Task: From the line with "908x510 pixels." to the line with "Click the App serves Ads? label", output every line below exactly, both ends included. Skip the pictures.

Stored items
# # # #
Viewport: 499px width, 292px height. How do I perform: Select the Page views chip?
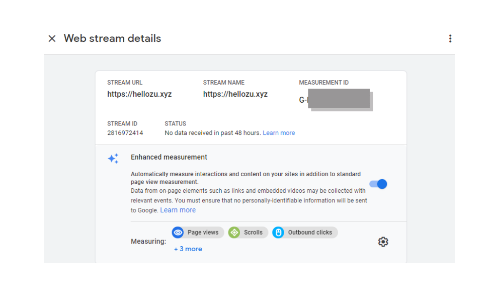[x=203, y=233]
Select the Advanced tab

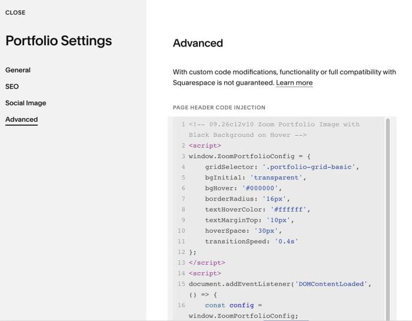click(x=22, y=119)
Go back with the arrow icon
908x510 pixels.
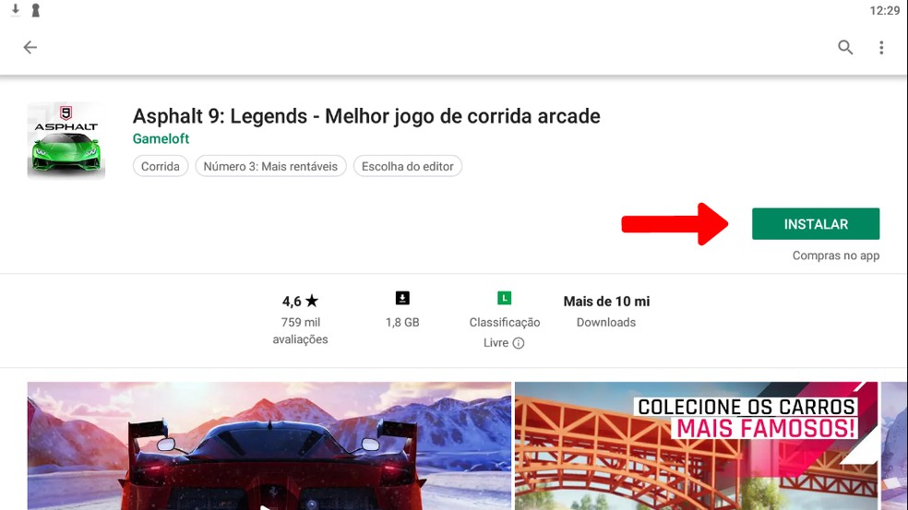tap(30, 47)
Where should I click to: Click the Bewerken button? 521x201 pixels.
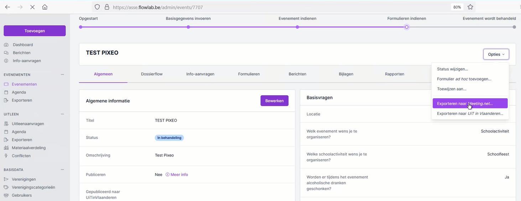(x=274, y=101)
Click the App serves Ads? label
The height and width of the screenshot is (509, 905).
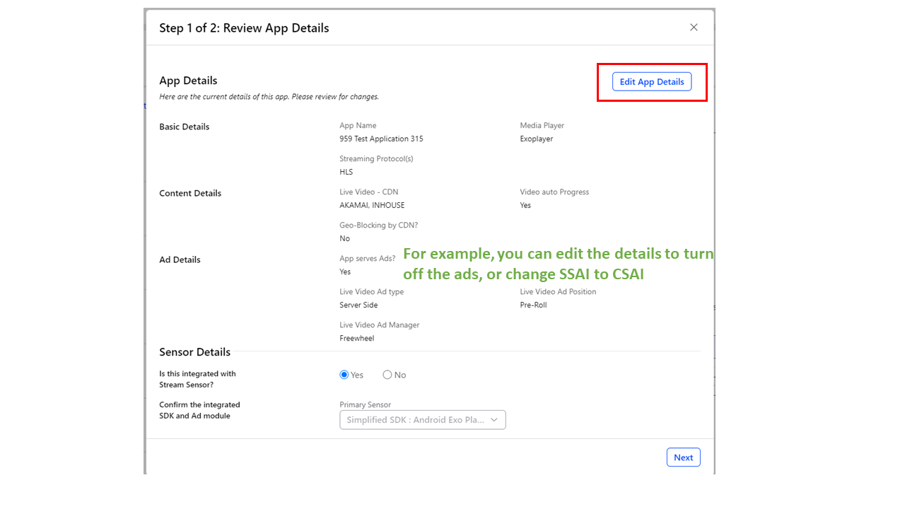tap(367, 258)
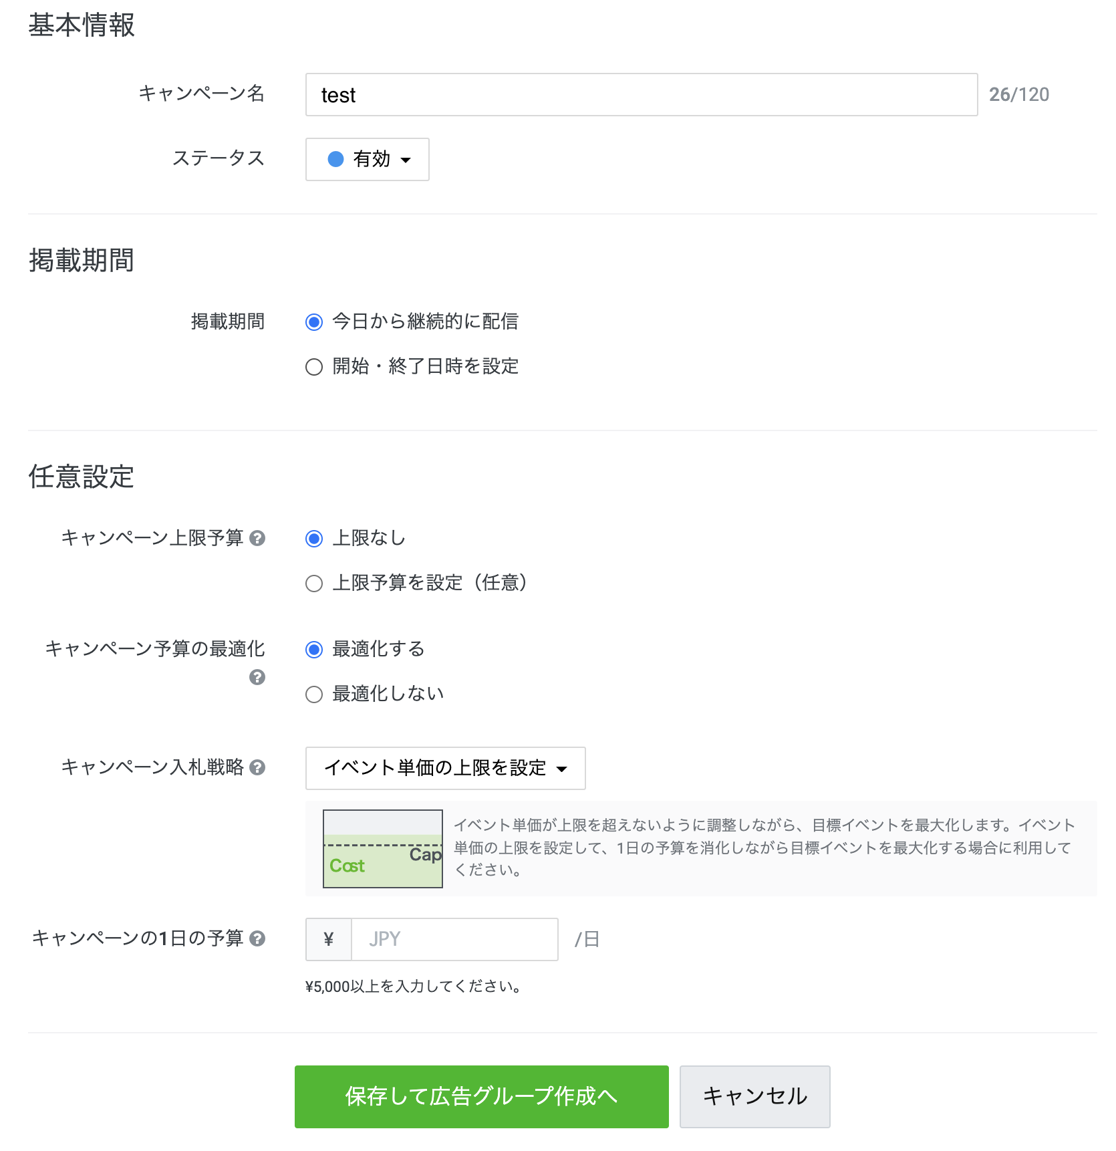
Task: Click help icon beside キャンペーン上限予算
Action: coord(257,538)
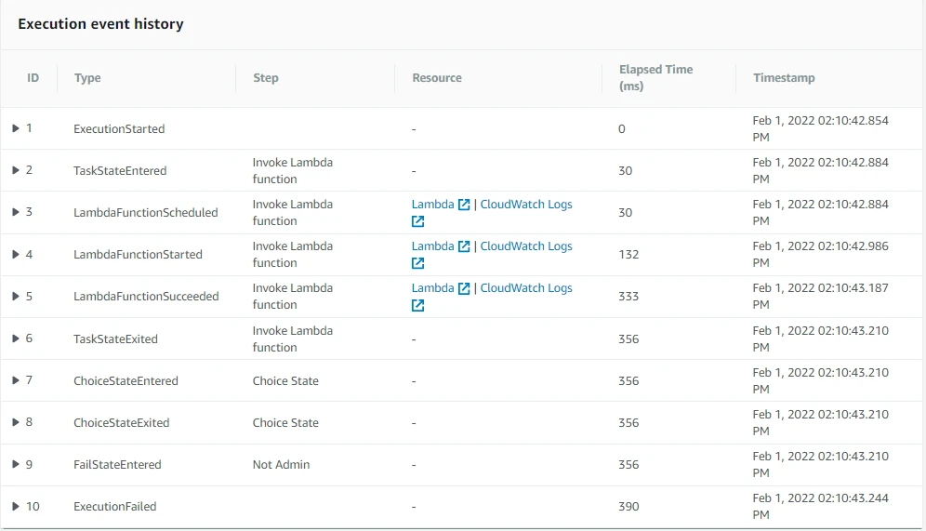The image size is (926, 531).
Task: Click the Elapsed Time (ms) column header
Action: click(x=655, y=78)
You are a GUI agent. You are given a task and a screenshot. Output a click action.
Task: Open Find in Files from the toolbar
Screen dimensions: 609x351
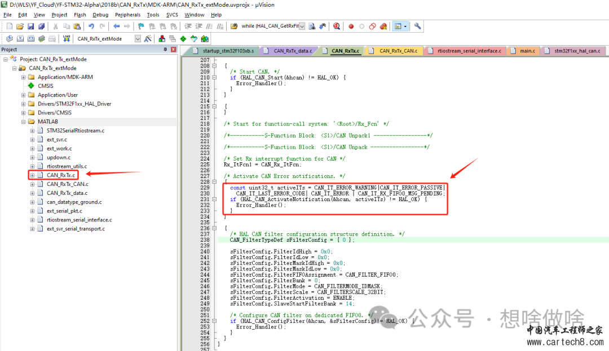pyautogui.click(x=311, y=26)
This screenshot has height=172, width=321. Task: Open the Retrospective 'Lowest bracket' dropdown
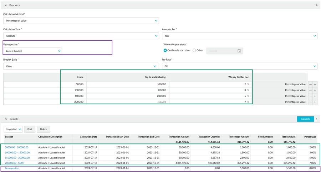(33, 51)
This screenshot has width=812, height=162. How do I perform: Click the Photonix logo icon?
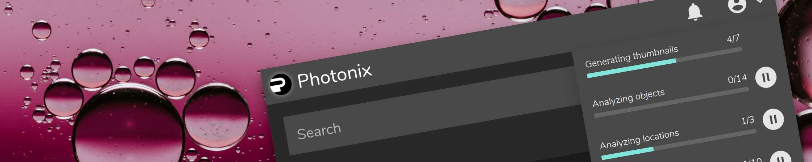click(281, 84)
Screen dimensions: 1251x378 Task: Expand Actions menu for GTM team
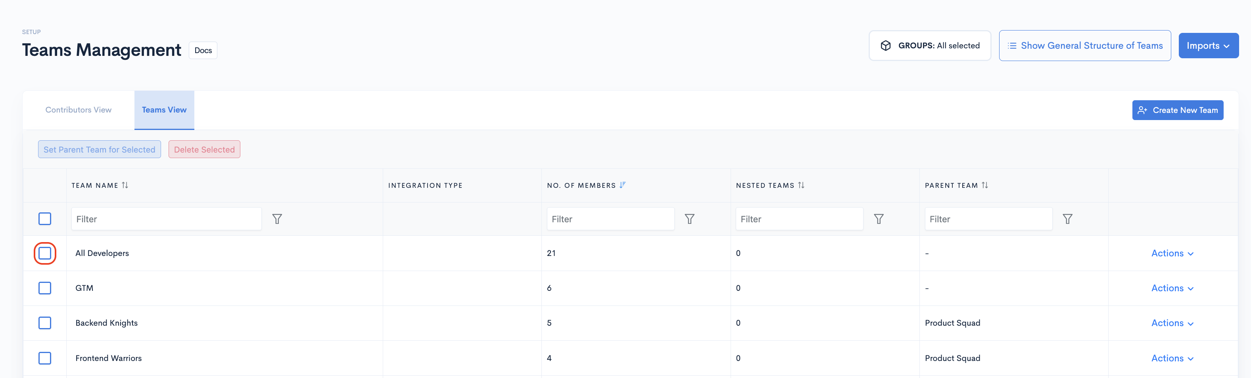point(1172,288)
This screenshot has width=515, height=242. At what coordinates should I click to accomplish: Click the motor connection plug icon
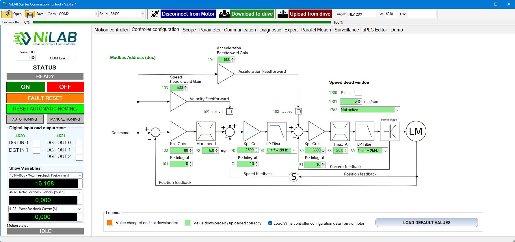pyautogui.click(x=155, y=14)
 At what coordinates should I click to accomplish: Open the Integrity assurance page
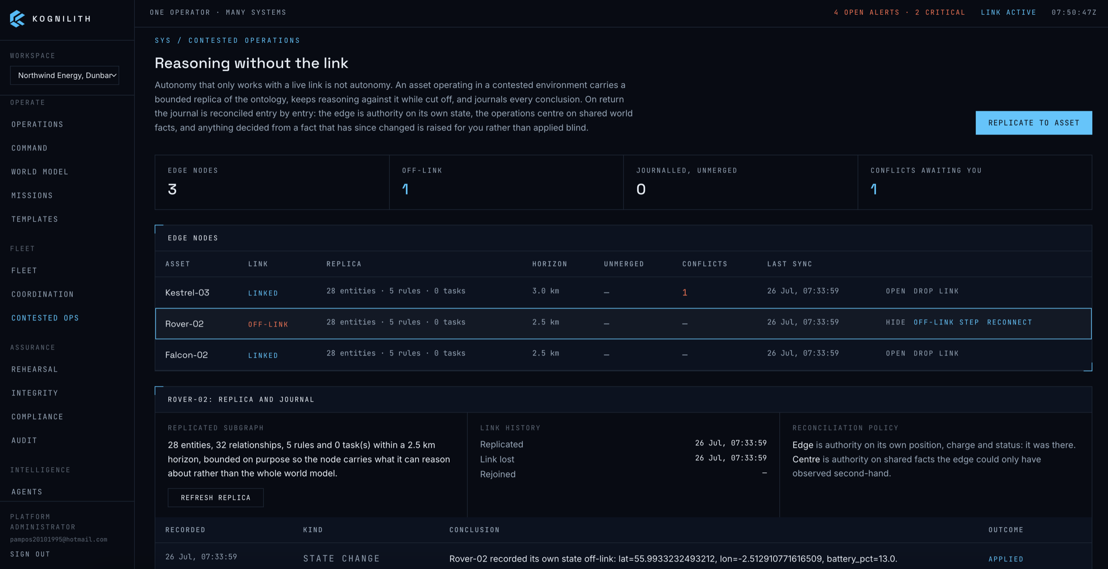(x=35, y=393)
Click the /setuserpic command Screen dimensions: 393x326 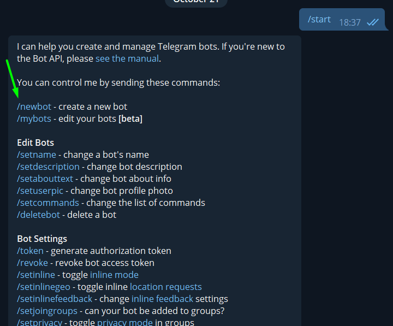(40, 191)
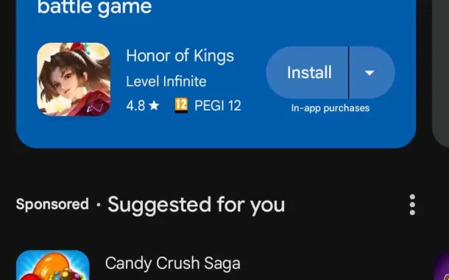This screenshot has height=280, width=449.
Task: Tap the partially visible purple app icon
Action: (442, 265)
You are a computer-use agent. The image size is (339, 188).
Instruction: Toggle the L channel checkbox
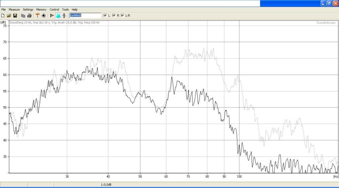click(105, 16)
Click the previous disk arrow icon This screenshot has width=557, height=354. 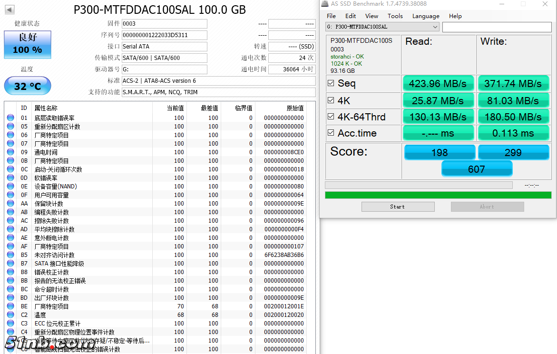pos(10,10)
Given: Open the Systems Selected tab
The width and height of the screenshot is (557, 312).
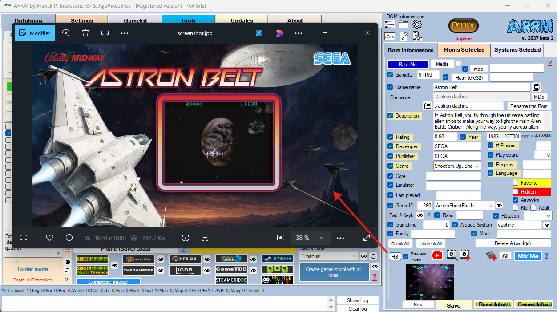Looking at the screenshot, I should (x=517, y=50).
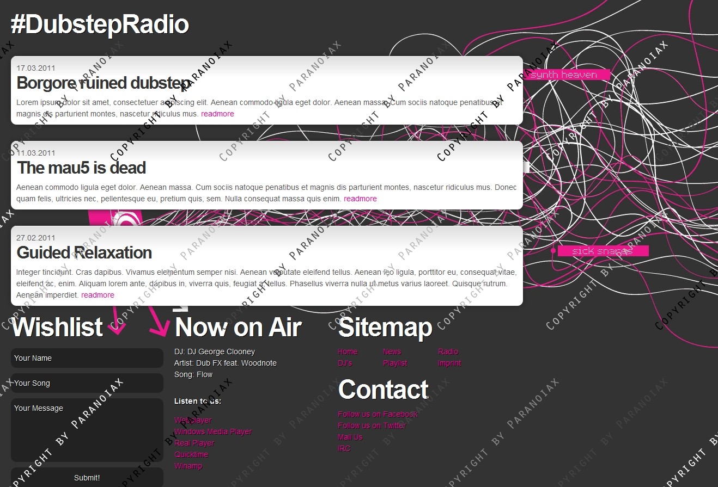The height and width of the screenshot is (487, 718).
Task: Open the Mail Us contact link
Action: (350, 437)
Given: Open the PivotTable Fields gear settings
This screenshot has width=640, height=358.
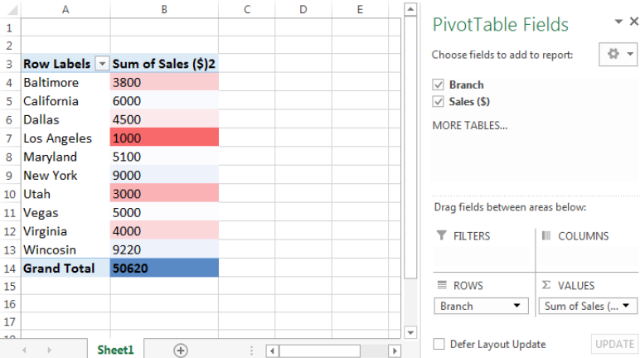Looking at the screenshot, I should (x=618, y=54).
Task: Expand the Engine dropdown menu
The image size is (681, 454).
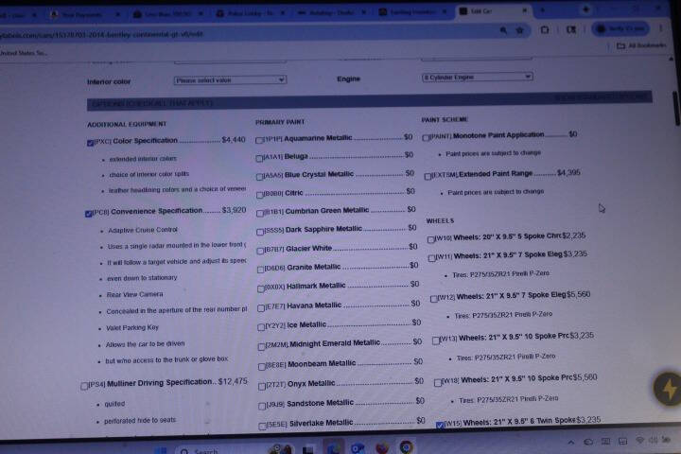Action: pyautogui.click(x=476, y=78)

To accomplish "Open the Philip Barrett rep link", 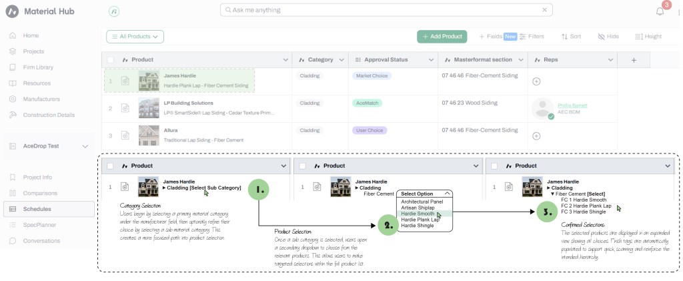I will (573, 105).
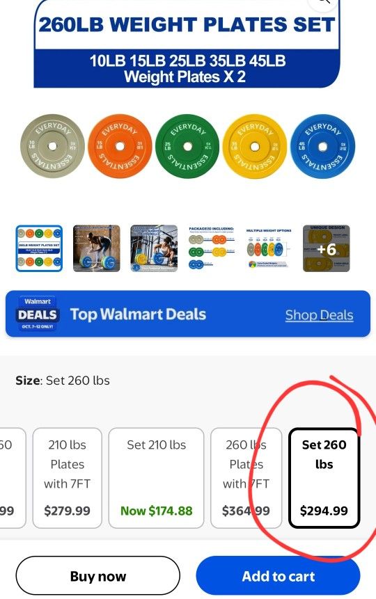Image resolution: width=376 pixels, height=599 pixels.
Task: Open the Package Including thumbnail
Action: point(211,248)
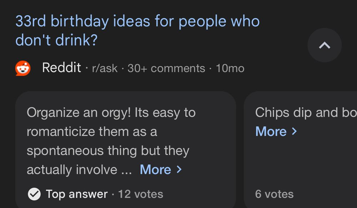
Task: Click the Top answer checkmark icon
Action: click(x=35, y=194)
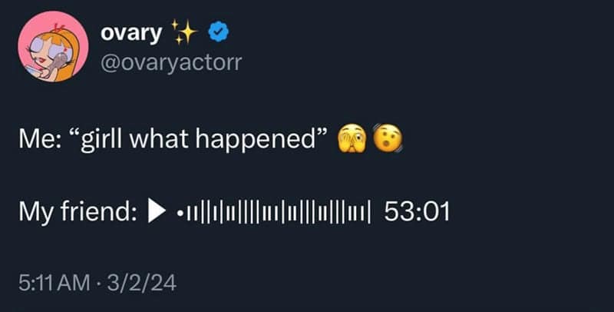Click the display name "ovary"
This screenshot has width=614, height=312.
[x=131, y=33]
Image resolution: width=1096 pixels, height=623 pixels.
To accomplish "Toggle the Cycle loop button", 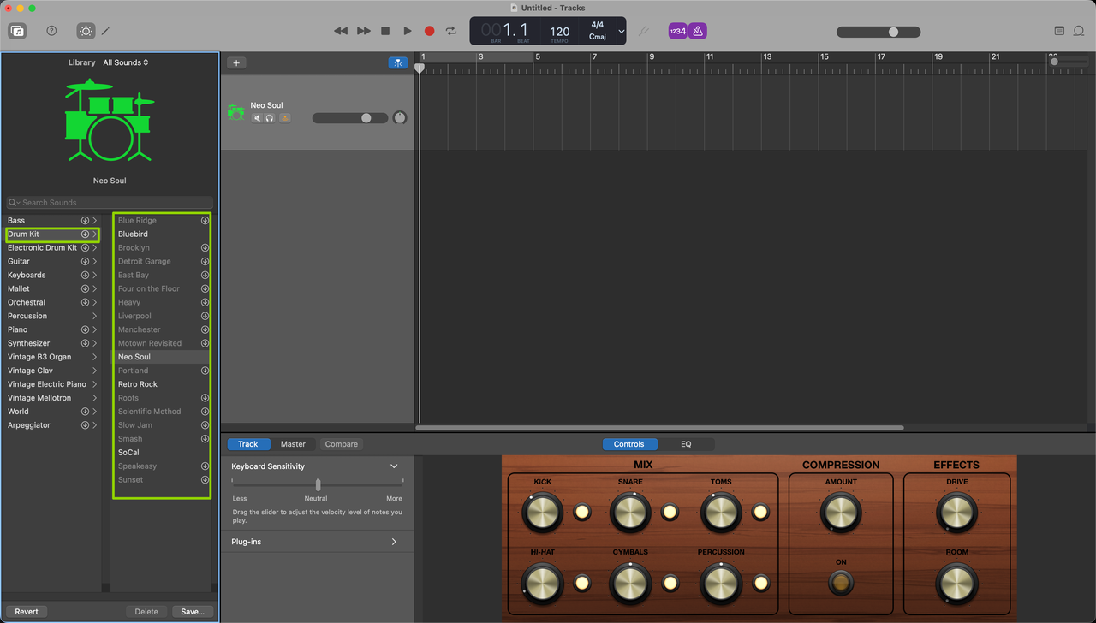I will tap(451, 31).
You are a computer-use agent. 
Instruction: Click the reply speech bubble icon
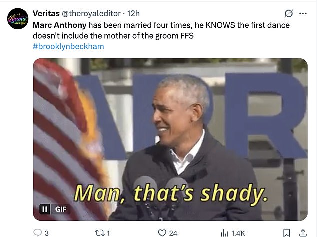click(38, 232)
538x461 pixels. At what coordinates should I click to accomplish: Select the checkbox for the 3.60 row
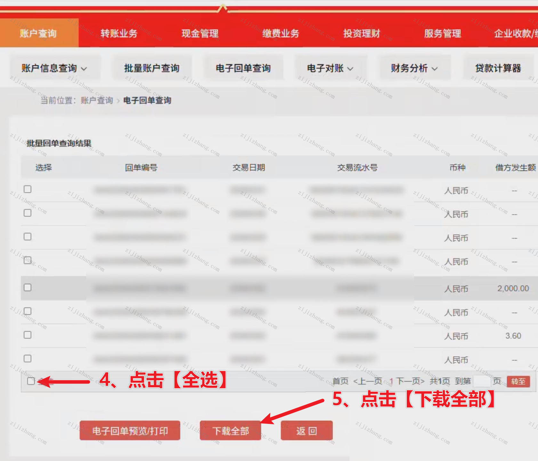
# # # #
Task solution:
908x510 pixels.
tap(30, 47)
Where should I click to: Click the Bewerken button? 521x201 pixels.
(x=274, y=101)
Click the App serves Ads? label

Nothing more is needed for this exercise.